#### PROBLEM STATEMENT:
Could you render every line of the items below as a JSON list of strings, one string per line, with blank lines dropped and the pictures left out?

═════ RECORD LIST ═════

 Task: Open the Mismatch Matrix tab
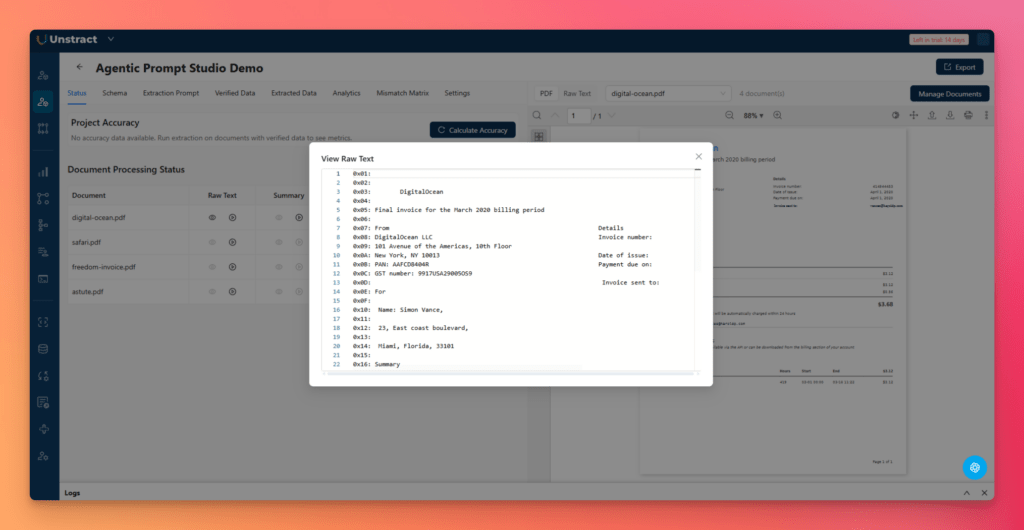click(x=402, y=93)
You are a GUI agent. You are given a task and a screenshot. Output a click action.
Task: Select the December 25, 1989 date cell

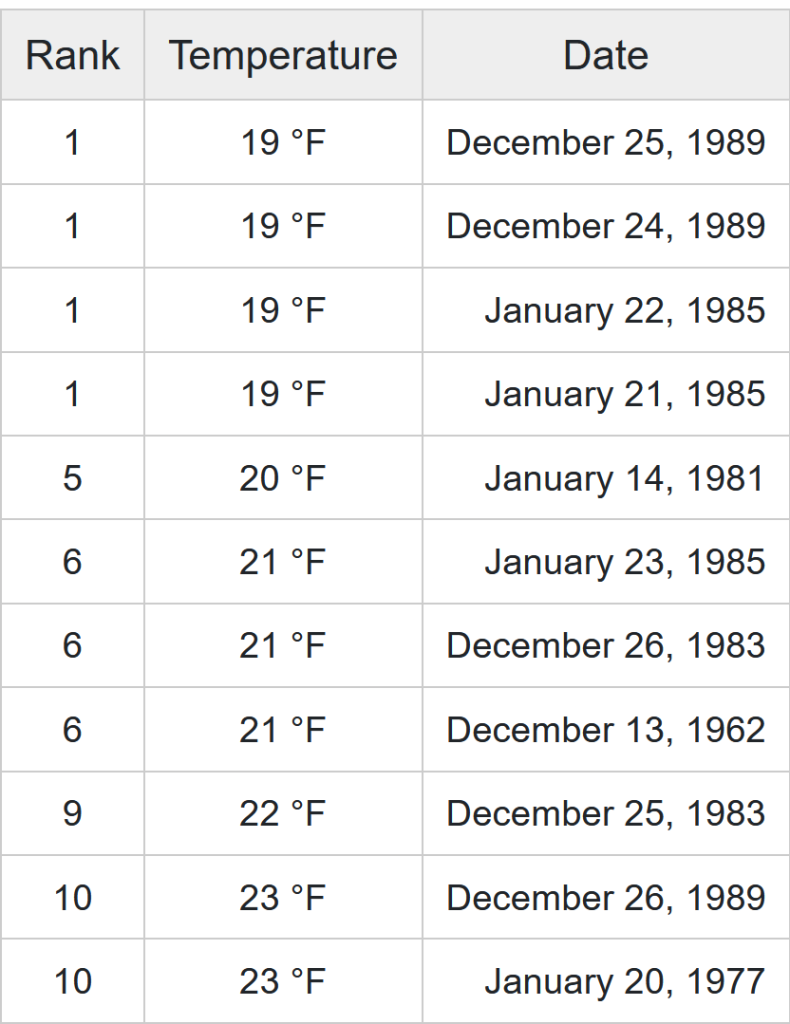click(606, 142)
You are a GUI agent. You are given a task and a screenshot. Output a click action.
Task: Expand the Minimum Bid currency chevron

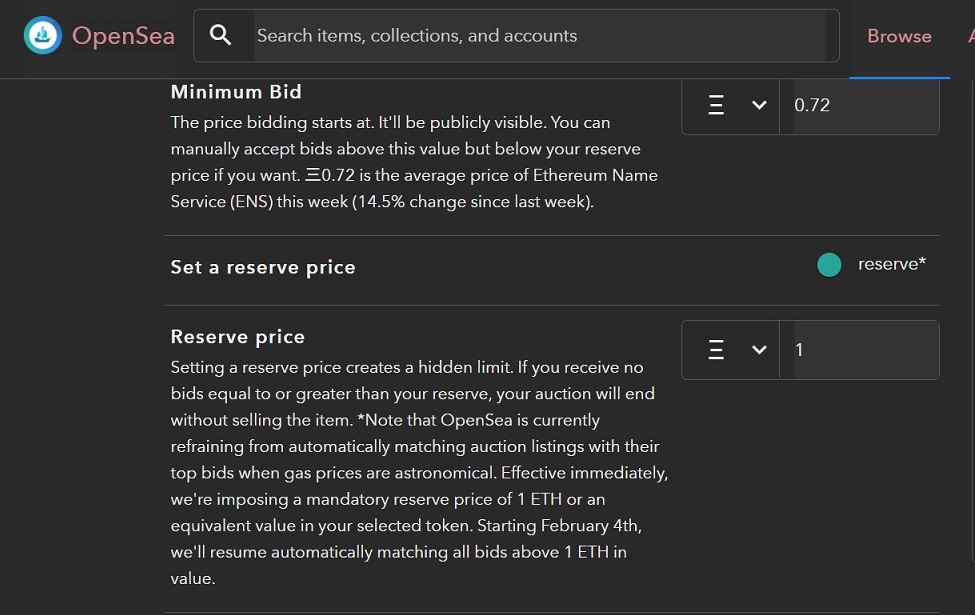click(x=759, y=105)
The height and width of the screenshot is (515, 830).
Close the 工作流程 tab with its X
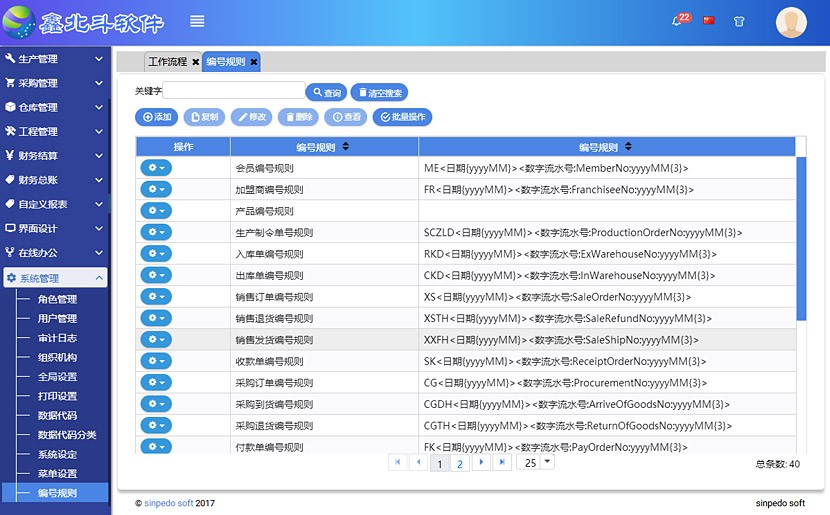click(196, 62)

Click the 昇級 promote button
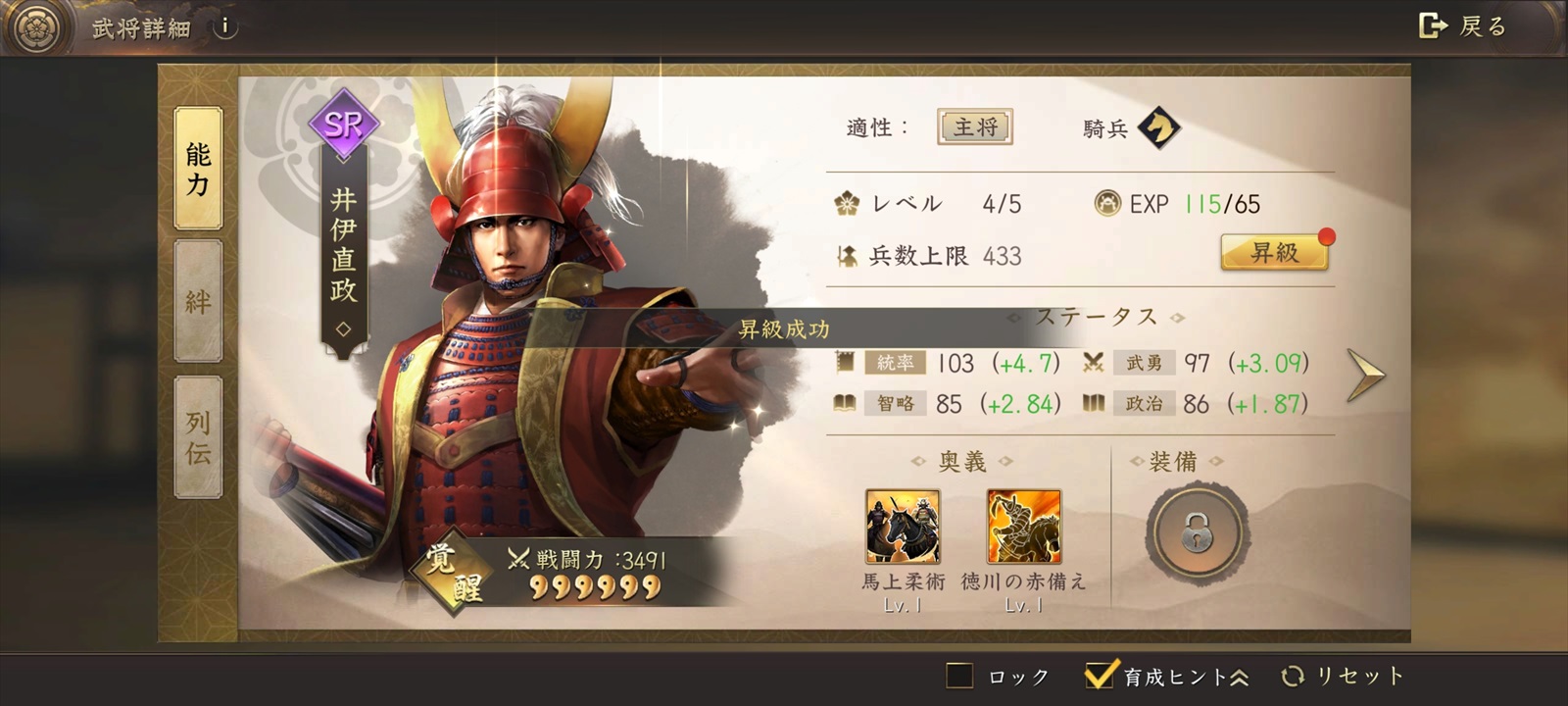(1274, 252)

═════

#### EXERCISE RESULT:
[
  " Task: Open the Mismatch Matrix tab",
  "click(x=402, y=93)",
  "You are a GUI agent. You are given a task and a screenshot. Output a click action.",
  "Task: Select the December 25, 1989 date cell",
  "click(606, 142)",
  "You are a GUI agent. You are given a task and a screenshot. Output a click action.",
  "Task: Expand the Minimum Bid currency chevron",
  "click(x=759, y=105)",
  "The height and width of the screenshot is (515, 830).",
  "Close the 工作流程 tab with its X",
  "click(196, 62)",
  "Click the 昇級 promote button",
  "(1274, 252)"
]